9 Kasım 2012 Cuma

 O torbada ne var ?

            "Pazardan aldım bir tane eve geldim bin tane !!" 

             Herşey lise yıllarında okulu asıp, arkadaşlarla alışverişe gidip, eve döndüğünüzde annenizden saklamak için üç torbayı bir torbanın içine tıkıştırmakla başlar. "İndirimden çok ucuza aldım gerçekten"le devam eder.

              Bir tane tişört almaya çıkarsınız da elinizde bir sürü poşetle dönersiniz ya işte öyle bir şey... Sevgilinize (eşinize ), arkadaşınıza,patronunuza kızıp bütün maaşınızı bir çantaya verirsiniz ya işte onun kanıtını taşır o torba.
             Genelde erkeklerin dediği gibi "Garantici kadınlar yanlarında hep babet taşır." sözü aslında gerçektir. 15 puntoluk ayakkabılara direnen bacakların isyanını taşır o torba..
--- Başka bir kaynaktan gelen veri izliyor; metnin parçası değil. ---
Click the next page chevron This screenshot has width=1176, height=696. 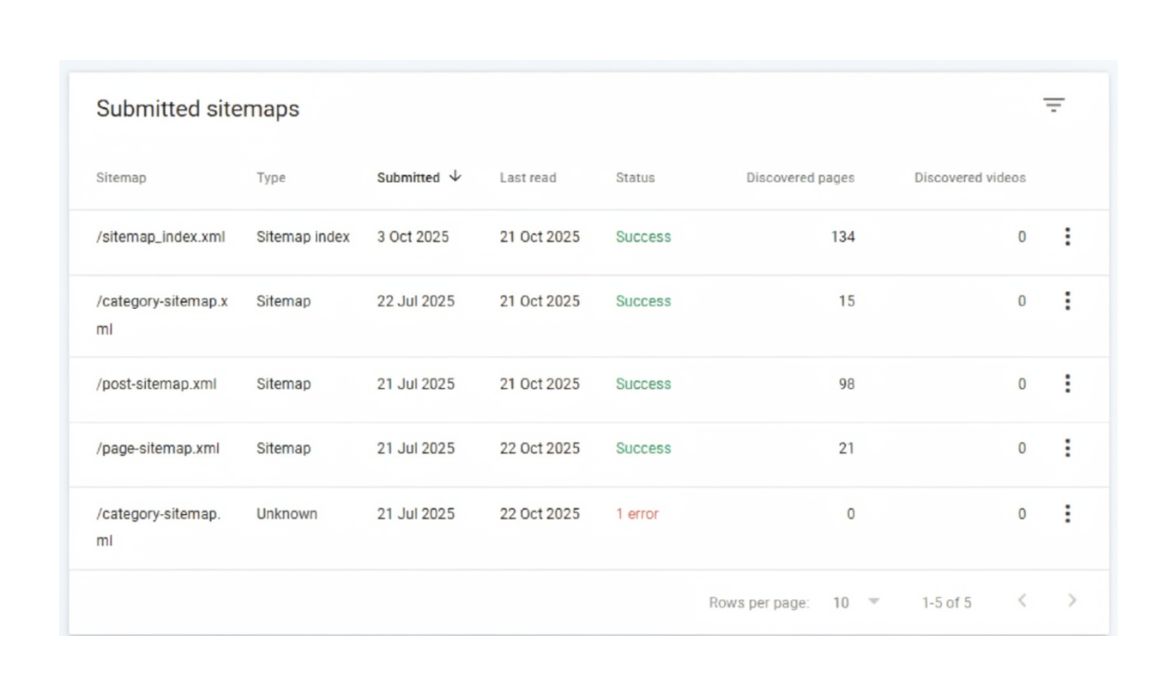[1070, 602]
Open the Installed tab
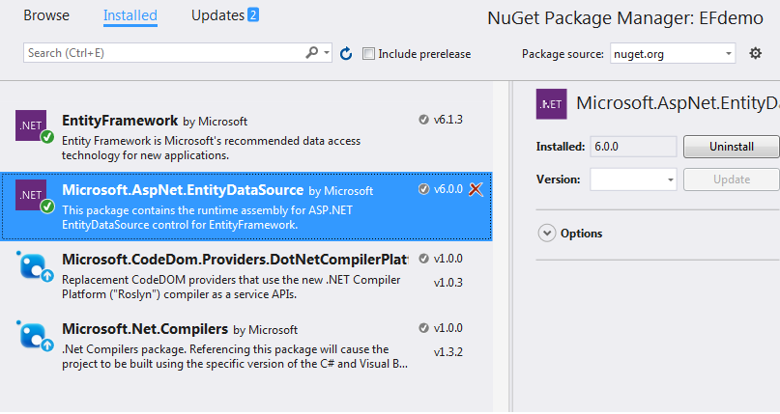This screenshot has height=414, width=780. 130,15
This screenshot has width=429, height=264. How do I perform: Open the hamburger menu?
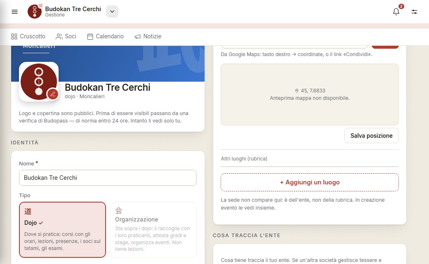[x=14, y=12]
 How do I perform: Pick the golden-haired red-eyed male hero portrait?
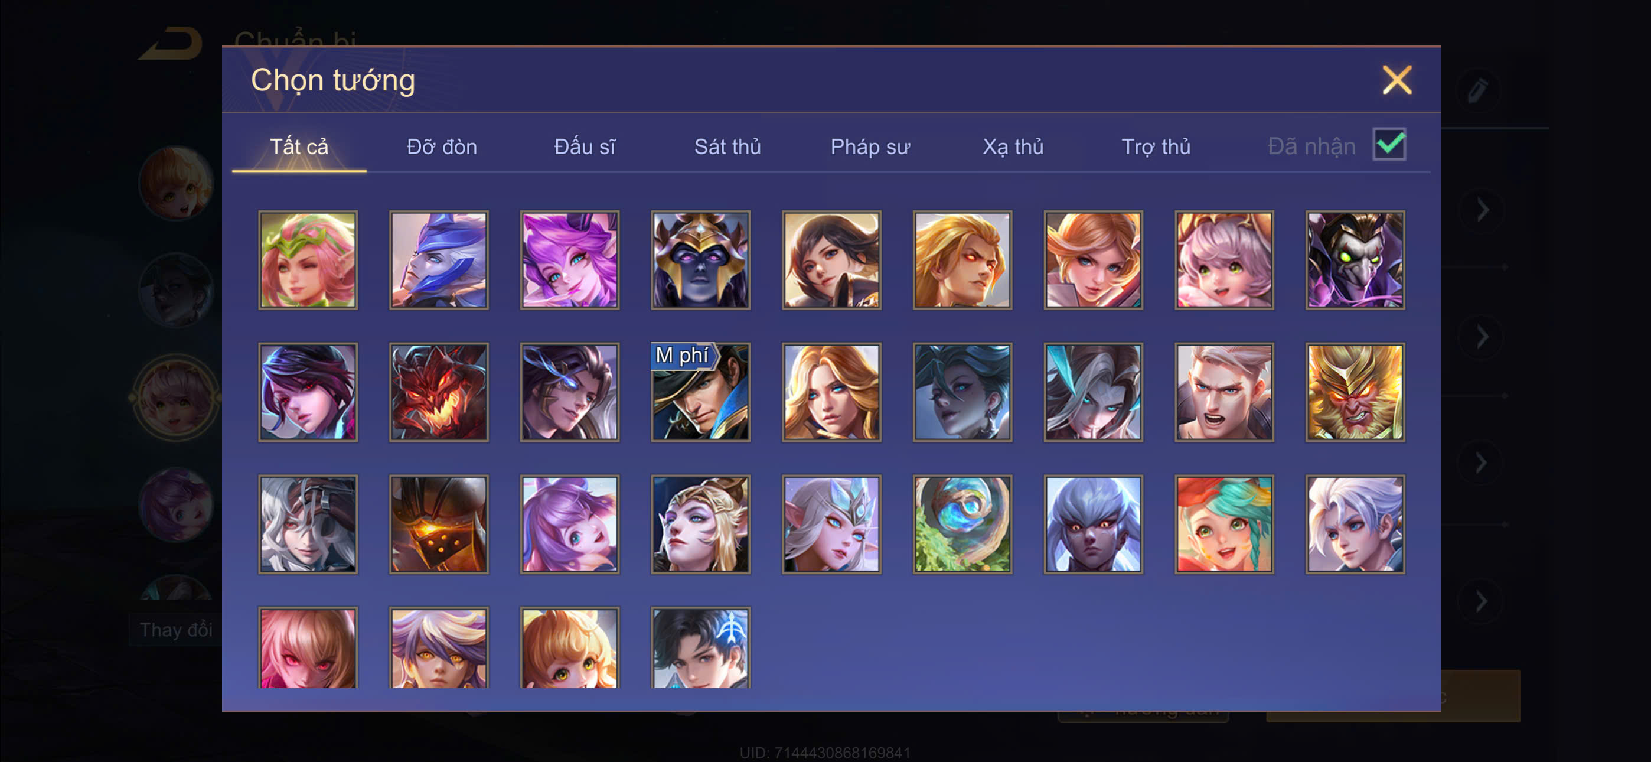click(x=963, y=260)
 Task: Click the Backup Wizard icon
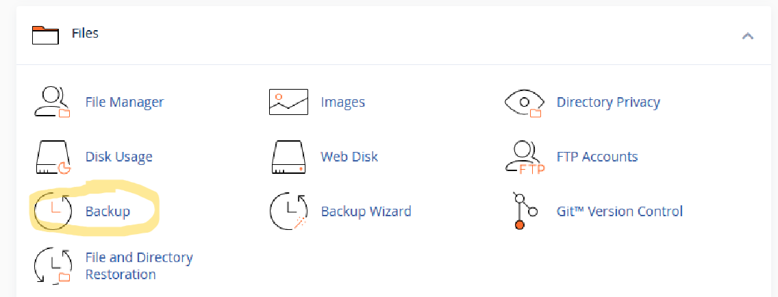coord(288,211)
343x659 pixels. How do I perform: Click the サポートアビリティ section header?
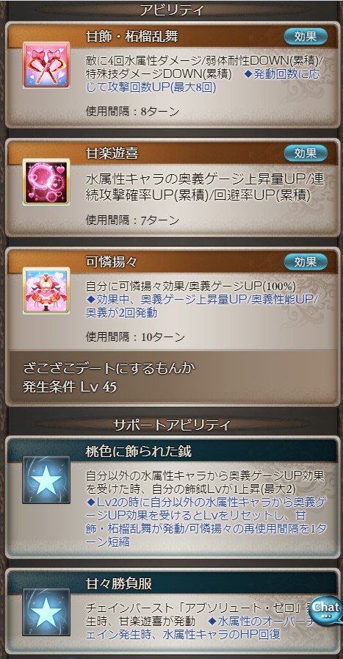172,425
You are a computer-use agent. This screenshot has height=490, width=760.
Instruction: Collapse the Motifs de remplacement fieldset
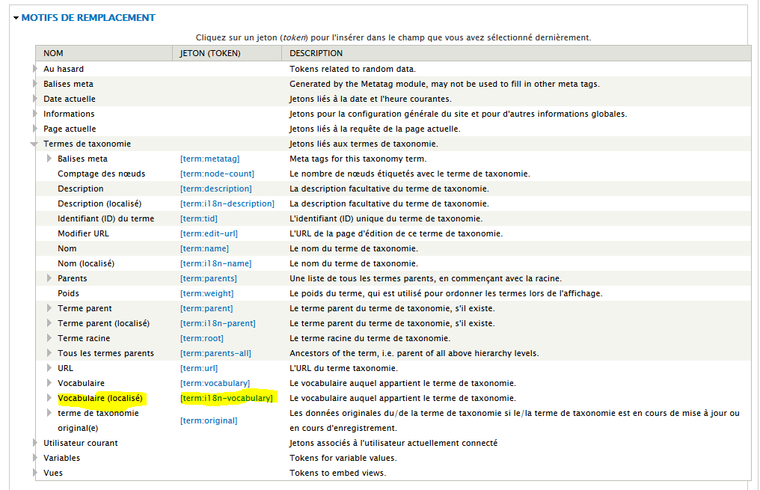pos(88,17)
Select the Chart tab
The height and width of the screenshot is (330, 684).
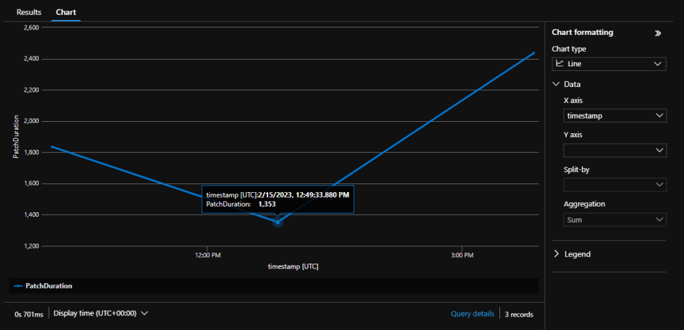pyautogui.click(x=66, y=12)
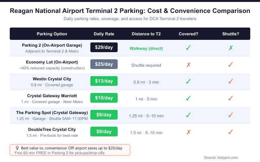Click the triplypro.com source text
The height and width of the screenshot is (162, 260).
pos(221,157)
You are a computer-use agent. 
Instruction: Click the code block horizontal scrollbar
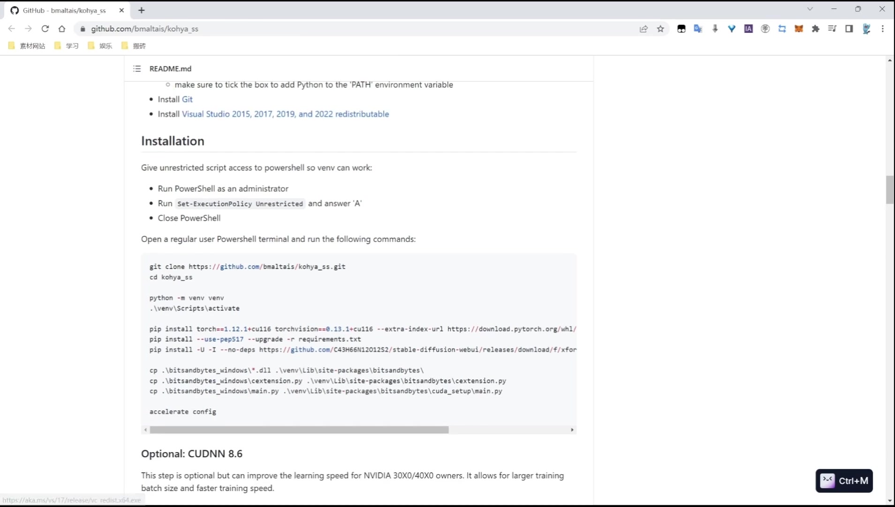point(299,430)
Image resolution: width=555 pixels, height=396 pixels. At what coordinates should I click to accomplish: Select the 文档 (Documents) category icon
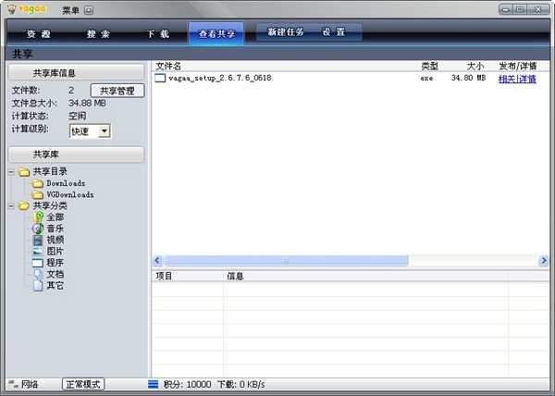(x=39, y=274)
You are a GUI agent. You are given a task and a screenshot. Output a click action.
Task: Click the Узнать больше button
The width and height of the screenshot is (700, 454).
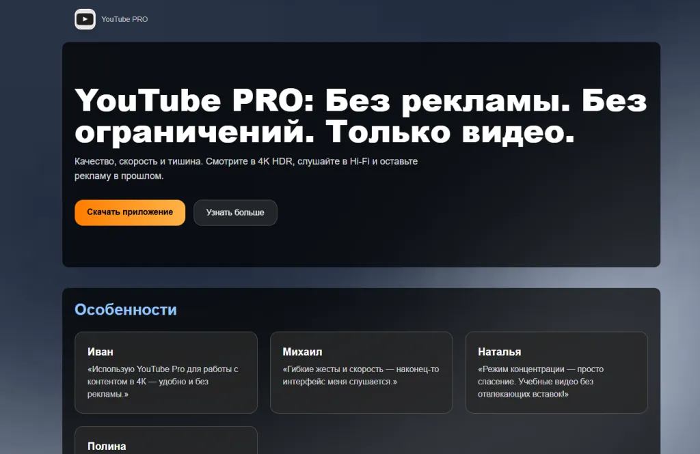pos(235,212)
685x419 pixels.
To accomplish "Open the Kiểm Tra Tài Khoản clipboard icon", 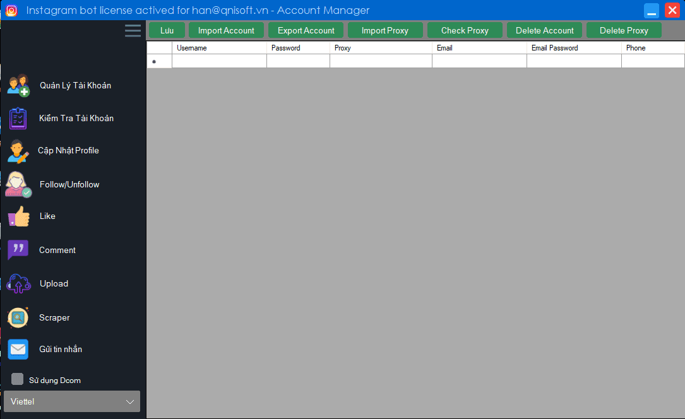I will tap(18, 119).
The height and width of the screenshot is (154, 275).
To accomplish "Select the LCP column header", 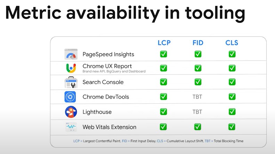I will [x=164, y=43].
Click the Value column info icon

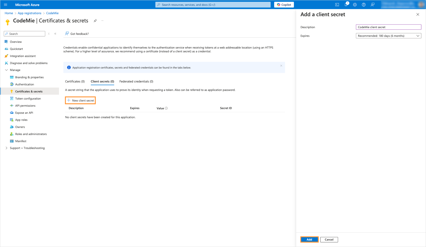(x=166, y=108)
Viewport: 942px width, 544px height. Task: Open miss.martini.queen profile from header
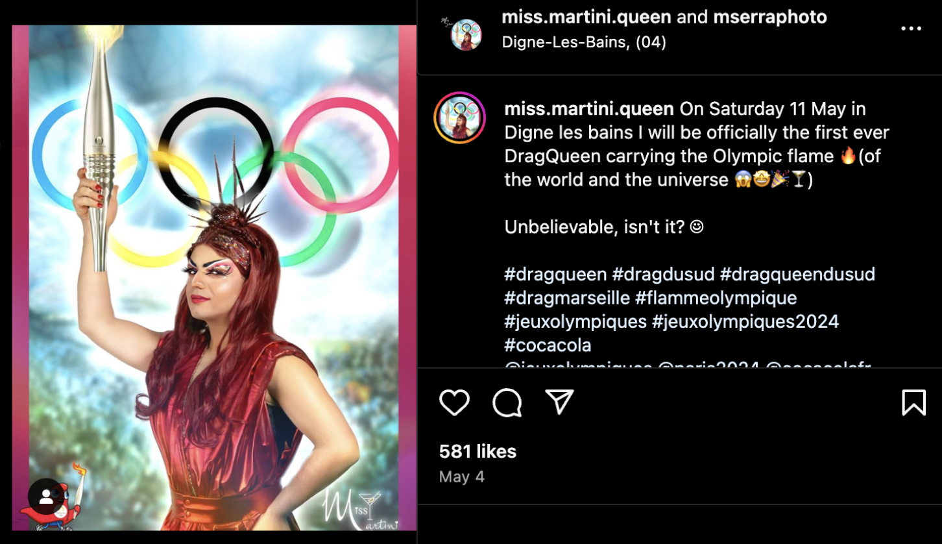(x=586, y=17)
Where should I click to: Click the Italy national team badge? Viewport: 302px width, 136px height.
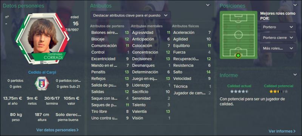click(x=42, y=84)
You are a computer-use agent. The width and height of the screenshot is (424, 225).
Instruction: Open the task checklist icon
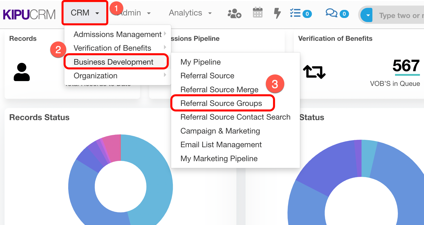coord(295,13)
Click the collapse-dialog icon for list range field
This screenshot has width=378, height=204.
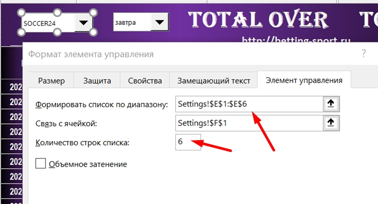click(x=331, y=104)
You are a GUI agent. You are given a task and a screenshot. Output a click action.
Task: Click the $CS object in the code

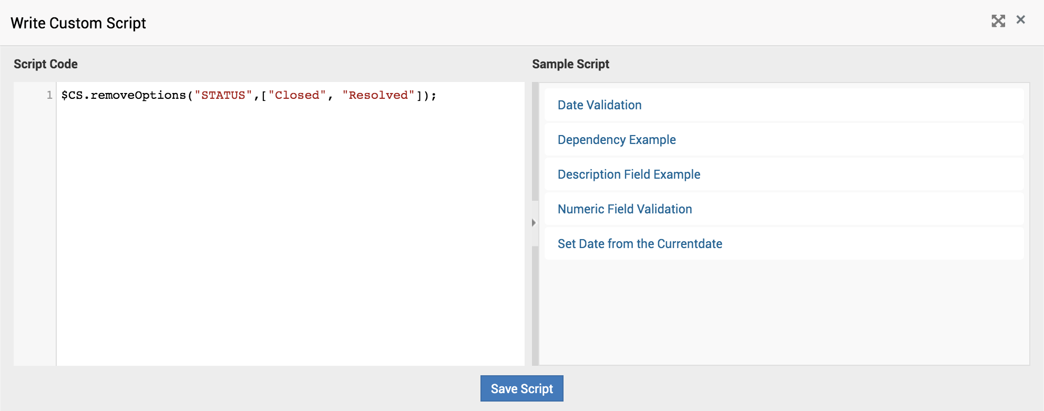[x=72, y=96]

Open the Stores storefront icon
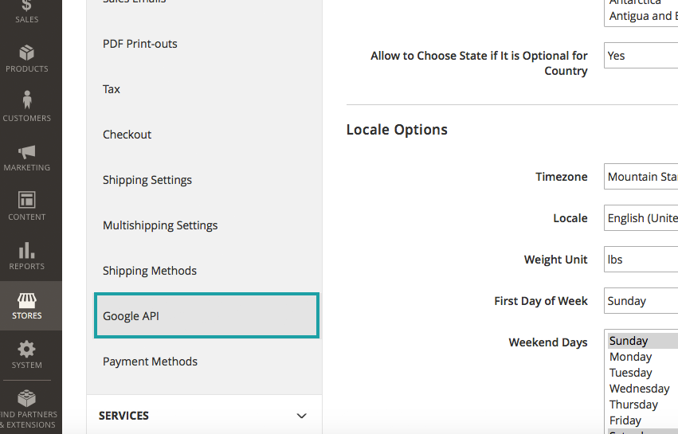27,301
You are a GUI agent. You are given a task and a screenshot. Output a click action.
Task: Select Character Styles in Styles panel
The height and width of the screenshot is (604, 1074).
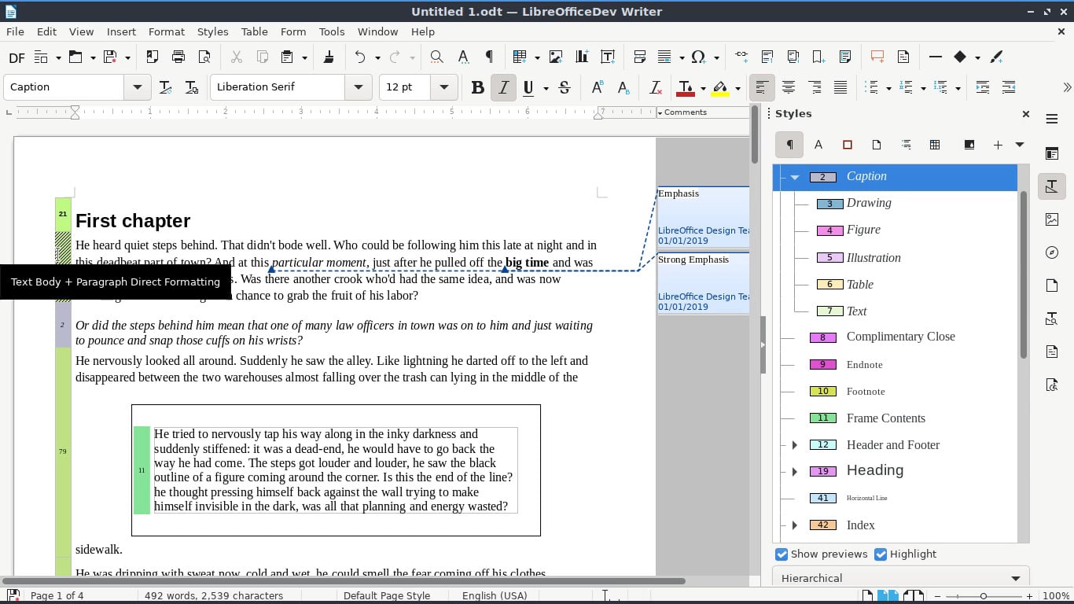coord(818,145)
                                                   Metropolitan şehirlerin en büyük sorunu yollar; o halde gece bir yerde kalacaksa bir kadın marka bir alışveriş çantasını kamuflaj olarak kullanılır şehrin saflarında...

               Alışveriş tutkunuysa, her ay maaşını iple çekip kredi kartı limitlerini zorluyorsa, "o aldı bende almalıyım" diyorsa markaların her sezon yeniledikleri tasarım poşetlerin dayanılmaz cazibesine kapılmaması imkansız... 

             Dikkat dikkat !! Elinde en az üç marka poşetle dolaşan kadının özgüveni Adriana Lima'nın defiledeki özgüveniyle aynıdır. "Ne aldı acaba?  içinde ne var? " sorularını yaratmak bile altın madalya almış bir sporcunun gururundan farksızdır. Bu bir "Sex and The City" deki Sarah Jesicca Parker havasını kendinde bulmaktır. Newyork'tan neyi eksik nişantası yada cadde bostan sokaklarının...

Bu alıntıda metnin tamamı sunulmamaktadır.